## Problem details
Locate every line in the data below that contains the word "heading", and copy each such line in full.

━━━━━━━━━━━━━━━━

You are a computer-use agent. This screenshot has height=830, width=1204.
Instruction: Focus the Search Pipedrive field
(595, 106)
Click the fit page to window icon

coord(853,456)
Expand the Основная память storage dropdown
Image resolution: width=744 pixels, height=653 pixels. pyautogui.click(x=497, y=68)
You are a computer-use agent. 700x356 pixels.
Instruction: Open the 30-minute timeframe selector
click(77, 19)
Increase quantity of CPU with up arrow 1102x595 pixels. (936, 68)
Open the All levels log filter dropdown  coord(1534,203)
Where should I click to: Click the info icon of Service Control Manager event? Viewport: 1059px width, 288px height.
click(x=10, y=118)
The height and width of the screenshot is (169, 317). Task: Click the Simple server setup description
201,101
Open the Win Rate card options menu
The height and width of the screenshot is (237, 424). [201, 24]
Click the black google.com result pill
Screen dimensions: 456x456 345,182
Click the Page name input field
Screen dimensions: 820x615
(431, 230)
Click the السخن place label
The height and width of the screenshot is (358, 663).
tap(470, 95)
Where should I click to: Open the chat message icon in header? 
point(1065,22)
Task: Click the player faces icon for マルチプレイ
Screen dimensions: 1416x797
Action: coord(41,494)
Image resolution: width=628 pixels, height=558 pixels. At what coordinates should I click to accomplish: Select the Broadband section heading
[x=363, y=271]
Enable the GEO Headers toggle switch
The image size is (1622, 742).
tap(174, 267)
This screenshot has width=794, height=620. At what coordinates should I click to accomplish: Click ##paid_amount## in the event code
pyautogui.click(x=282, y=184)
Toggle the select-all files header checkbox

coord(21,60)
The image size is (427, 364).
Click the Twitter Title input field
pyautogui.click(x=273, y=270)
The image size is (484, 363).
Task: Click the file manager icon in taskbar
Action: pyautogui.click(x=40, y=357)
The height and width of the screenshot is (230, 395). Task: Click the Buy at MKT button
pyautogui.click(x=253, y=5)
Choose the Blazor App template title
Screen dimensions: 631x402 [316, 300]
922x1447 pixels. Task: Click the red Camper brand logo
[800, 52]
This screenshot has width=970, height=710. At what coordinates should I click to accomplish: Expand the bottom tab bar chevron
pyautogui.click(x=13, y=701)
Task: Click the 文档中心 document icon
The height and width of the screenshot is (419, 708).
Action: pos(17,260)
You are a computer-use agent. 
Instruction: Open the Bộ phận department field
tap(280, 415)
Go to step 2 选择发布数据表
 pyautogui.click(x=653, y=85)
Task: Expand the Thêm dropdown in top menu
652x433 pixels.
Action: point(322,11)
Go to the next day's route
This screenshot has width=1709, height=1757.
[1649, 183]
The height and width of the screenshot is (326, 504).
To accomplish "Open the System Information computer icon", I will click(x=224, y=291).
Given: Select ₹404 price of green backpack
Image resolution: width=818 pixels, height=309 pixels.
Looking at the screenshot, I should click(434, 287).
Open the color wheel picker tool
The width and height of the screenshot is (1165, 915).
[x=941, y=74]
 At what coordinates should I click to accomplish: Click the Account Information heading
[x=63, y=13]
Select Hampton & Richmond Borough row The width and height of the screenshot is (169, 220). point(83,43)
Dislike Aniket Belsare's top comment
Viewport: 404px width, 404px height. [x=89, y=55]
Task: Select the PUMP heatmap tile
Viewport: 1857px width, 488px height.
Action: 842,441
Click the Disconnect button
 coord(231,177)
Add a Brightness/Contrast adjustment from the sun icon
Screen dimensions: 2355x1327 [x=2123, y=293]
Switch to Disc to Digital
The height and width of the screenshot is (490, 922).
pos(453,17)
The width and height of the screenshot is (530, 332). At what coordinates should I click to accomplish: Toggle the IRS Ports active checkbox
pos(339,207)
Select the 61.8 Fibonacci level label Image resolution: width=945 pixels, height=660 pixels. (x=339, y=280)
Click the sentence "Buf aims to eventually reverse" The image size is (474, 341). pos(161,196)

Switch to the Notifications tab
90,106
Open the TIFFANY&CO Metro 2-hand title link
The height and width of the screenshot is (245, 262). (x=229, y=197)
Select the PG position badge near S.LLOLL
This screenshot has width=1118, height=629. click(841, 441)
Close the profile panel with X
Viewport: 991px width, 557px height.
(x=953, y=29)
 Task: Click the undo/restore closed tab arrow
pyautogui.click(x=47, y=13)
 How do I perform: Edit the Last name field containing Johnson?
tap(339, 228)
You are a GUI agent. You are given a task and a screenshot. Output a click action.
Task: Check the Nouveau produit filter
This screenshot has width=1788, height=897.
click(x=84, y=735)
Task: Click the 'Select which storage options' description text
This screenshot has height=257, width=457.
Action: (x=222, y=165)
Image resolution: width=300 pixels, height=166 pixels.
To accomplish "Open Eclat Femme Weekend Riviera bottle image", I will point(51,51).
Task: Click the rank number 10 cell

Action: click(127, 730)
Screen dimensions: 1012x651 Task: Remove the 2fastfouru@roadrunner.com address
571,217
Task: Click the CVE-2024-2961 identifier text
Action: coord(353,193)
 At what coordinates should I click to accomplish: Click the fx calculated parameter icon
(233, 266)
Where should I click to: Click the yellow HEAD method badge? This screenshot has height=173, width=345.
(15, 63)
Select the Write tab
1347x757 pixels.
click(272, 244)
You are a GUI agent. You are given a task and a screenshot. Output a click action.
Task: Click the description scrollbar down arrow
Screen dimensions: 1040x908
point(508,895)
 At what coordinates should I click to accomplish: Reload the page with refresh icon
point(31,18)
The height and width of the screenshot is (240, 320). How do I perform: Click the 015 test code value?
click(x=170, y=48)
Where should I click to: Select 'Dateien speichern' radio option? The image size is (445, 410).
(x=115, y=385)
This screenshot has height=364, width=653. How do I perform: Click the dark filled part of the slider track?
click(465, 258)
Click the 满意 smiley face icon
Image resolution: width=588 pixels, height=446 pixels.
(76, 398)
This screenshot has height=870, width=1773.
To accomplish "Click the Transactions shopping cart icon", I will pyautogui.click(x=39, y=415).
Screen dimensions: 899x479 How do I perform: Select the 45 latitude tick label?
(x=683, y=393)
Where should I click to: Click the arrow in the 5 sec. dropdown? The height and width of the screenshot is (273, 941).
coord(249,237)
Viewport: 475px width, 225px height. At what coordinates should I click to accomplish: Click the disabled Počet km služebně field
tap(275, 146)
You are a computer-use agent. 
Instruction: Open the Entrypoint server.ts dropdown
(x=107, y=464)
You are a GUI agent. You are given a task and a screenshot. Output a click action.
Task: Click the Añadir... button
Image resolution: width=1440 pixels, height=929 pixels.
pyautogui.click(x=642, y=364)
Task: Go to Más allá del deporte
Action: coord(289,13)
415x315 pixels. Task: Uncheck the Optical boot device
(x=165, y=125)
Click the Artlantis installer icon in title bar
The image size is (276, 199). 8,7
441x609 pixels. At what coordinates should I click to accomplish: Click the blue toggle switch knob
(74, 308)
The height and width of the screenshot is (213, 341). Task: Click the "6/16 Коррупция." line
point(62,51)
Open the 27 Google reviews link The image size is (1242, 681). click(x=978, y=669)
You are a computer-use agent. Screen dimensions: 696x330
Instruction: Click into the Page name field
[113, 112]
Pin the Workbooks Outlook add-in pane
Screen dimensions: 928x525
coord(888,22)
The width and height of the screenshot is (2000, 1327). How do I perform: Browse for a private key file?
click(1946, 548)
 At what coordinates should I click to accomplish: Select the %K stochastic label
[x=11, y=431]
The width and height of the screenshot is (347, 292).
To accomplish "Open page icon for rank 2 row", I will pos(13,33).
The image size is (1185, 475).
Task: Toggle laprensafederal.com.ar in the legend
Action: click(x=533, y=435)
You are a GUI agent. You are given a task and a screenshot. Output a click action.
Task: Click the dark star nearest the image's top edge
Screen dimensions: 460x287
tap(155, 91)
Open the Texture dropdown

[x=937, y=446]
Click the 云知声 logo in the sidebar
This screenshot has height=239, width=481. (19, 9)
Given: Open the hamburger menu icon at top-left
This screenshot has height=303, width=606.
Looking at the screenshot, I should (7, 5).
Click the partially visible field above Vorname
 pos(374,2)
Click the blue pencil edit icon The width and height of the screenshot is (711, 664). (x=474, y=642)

━━━━━━━━━━━━━━━━

## Solution to the problem
Image resolution: width=628 pixels, height=558 pixels. At what coordinates should I click to accomplish: Select the Broadband section heading
 At what coordinates should I click to accomplish: Click the Account Information heading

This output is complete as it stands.